About

Our history of masculine-driven actions has brought us to the precipice, and it is impossible to deny that our social structures, for human and nature alike, are untenable. It is imperative that we find more balanced ways of being. Through powerful and intimate expressions of femininity that delve beneath the surface to encourage and validate deep emotionality and the strength in vulnerability, I celebrate what has been culturally sidelined as ‘feminine’. In this, I seek more nuanced and inclusive expressions of gender and power that embrace the full and infinite spectrum and variety.
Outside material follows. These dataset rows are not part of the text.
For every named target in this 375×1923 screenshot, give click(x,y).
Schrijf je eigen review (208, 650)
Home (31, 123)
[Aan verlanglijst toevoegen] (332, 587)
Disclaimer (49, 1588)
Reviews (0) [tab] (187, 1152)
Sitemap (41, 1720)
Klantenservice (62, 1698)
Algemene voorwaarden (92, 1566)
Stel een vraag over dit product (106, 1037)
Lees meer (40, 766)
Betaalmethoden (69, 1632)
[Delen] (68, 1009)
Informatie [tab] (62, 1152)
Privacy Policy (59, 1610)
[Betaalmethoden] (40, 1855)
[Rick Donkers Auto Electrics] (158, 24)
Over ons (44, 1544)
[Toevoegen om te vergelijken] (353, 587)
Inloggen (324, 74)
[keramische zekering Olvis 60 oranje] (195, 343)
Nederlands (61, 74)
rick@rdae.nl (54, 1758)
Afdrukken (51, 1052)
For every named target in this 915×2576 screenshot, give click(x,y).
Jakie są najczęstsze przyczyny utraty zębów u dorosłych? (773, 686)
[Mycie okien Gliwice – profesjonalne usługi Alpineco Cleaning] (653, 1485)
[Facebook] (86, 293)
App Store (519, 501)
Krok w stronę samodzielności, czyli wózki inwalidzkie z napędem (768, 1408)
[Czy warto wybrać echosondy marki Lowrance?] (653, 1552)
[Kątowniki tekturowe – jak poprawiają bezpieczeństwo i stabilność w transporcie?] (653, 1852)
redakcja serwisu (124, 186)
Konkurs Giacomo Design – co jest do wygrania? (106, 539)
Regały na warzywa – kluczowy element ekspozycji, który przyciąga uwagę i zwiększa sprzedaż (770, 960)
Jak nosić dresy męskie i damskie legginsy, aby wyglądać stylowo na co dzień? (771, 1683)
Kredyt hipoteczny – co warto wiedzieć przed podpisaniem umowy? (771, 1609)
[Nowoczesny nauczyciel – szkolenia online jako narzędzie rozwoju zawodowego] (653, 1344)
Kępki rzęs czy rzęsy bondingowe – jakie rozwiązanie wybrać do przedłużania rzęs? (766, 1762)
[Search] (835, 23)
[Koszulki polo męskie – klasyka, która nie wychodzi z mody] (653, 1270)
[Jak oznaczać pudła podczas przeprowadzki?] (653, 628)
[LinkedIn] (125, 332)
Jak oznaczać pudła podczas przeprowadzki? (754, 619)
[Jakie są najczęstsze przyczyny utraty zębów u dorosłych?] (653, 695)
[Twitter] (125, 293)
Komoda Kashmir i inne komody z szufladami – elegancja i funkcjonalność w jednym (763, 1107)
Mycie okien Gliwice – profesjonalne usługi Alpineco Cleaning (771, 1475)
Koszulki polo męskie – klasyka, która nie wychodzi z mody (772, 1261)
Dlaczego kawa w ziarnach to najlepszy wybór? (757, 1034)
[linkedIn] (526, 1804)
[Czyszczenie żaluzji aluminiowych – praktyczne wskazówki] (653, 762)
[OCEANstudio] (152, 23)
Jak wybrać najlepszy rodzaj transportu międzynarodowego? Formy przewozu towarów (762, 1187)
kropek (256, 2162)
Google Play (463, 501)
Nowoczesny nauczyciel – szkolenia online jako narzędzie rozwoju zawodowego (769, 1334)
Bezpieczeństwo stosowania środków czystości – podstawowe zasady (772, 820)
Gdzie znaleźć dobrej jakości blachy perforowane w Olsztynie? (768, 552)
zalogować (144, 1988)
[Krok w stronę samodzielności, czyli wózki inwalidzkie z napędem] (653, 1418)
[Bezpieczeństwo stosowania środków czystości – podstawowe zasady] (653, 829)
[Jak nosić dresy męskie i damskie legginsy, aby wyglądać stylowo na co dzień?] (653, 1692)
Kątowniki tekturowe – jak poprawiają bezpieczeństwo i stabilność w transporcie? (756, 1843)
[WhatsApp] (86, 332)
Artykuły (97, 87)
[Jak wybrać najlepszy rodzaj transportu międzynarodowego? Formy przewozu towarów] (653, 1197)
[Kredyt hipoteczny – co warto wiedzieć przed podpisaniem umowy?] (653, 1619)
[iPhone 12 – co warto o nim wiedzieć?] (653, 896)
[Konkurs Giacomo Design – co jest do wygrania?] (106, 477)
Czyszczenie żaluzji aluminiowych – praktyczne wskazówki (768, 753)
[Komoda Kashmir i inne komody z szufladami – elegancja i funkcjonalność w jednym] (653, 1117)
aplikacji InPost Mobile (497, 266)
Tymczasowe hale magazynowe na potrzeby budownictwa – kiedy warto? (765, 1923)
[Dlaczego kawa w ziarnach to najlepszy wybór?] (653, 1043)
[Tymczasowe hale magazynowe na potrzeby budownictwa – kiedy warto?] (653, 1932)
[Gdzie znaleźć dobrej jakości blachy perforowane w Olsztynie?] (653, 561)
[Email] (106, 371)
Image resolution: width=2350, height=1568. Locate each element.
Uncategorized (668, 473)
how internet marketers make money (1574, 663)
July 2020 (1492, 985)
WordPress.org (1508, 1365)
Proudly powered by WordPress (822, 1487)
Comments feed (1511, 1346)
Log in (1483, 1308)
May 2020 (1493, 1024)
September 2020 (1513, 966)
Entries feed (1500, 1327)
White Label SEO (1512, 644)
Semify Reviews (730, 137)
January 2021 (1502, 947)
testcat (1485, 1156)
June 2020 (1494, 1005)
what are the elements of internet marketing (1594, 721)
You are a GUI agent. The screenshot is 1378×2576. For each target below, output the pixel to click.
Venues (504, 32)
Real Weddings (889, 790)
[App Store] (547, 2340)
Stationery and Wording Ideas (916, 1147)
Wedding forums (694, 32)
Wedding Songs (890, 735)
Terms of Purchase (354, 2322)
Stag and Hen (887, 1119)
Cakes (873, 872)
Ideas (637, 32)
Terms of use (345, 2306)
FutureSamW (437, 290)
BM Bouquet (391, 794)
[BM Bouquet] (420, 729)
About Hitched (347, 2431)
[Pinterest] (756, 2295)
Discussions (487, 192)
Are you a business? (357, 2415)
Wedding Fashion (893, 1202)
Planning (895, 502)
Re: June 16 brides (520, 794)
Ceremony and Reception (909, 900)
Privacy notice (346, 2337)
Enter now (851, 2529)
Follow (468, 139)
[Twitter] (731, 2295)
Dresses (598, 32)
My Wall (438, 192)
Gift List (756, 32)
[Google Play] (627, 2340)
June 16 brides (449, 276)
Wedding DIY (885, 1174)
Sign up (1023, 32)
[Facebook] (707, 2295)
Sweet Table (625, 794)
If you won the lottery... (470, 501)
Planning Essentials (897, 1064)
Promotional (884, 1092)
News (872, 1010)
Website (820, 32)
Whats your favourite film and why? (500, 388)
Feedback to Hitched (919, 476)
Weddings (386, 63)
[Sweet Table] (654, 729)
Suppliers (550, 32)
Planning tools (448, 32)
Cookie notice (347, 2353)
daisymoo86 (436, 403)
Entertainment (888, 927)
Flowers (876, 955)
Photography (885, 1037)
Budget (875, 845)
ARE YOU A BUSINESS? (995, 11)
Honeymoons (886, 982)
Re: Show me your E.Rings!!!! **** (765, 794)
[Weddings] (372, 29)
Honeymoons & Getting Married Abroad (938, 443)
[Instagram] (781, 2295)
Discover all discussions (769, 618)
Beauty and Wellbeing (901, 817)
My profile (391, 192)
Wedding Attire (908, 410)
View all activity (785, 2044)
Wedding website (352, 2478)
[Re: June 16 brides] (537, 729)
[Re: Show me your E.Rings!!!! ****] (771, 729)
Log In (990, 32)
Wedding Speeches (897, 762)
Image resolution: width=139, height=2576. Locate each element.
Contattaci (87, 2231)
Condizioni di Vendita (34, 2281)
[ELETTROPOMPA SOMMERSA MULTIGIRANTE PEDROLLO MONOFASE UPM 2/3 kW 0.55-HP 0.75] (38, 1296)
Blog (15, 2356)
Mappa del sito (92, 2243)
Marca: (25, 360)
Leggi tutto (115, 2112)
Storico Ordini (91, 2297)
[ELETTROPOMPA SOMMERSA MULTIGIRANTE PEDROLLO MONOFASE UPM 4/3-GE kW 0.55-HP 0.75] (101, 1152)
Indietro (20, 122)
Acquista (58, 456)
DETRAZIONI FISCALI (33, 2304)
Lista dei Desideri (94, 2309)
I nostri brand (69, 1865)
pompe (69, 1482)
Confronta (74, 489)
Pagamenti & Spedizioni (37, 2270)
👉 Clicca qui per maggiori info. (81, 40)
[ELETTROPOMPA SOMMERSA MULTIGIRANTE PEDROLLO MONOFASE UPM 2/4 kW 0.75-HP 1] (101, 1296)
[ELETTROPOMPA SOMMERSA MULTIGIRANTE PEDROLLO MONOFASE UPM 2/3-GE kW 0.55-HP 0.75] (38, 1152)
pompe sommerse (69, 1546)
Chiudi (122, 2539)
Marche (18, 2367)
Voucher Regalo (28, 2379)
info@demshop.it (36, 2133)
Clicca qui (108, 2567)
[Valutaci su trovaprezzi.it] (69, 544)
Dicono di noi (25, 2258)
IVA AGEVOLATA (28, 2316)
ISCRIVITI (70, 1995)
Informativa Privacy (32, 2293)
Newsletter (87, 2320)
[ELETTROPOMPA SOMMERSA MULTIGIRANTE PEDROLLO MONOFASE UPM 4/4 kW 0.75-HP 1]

My most recent work is part of an ongoing musing on the myth of Persephone and Hades, which feels particularly apt during the fall season, and which has come more intensely into focus for me during the recent Ford/Kavanaugh hearings. This work is about the deep wounds and dysfunctions we are grappling with as a society around how we relate to each other sexually, emotionally, and politically. It’s about finding ways to heal my own and all women’s -all peoples’- traumas. It’s about my desire to have ever more compassion for everyone, including the ‘oppressors’. It’s about continuing to love fiercely, joyfully, and playfully, even while expressing anger and outrage; to hold many paradoxes together, at once. It’s about the riches we compost from the muck, the jewels we find in the underworld and in embracing our shadow - the shadow that, like it or not, we are vigorously confronting as a collective.

In my paintings and murals, I use color and physicality to express visceral emotion and felt experience. My process is intuitive, expressive, and gestural, and informed by my background in movement and dance as well as an acute sensitivity to color.  I have a BA from Sarah Lawrence College, in Bronxville, New York, where I studied painting, dance and literature. I also attended Oxford University, Oxford, England, and studied Movement Based Expressive Arts at the Tamalpa Institute in Marin County, California. I am a founding member of the Humboldt Artists Guild. I exhibit work both nationally and internationally and am included in various private collections. In addition to painting, I bring my life-long study of body-centered practices to my Embodied Abstract Painting Workshops, in which I facilitate deeper connection to authentic creativity through movement-inspired painting. I live and work in Eureka, with my dog Lula, my cat, Johnny Cash, and a beautiful herd of chickens.